_What the task asks_.
Filter these entries, keeping only lines that hold the word "This".

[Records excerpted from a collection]
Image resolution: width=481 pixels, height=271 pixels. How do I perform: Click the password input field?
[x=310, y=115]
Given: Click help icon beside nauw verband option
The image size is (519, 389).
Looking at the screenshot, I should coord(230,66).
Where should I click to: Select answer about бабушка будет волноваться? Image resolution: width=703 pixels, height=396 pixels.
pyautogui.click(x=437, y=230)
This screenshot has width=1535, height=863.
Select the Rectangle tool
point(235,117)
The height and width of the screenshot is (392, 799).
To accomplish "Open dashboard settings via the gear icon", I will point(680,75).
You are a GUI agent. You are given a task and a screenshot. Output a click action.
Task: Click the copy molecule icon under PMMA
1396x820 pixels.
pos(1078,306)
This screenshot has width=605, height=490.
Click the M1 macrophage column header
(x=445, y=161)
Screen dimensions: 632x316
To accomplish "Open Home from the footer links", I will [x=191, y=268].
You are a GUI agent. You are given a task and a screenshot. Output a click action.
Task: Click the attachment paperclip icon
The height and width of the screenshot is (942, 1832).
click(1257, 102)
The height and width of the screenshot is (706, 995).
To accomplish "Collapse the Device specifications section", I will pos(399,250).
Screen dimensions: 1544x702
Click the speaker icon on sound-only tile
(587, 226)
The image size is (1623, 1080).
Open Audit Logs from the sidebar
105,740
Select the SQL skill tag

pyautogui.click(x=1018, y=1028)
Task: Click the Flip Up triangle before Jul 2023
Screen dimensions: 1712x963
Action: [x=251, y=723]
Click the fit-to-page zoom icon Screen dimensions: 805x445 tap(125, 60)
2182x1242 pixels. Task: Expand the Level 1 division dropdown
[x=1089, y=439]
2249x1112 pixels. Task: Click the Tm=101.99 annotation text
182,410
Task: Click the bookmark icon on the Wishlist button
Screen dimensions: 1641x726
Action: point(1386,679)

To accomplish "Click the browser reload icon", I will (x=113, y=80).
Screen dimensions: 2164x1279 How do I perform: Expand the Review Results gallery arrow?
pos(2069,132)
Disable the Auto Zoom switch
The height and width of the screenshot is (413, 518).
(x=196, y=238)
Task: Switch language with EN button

_Answer box_.
This screenshot has width=1535, height=863.
This screenshot has width=605, height=490.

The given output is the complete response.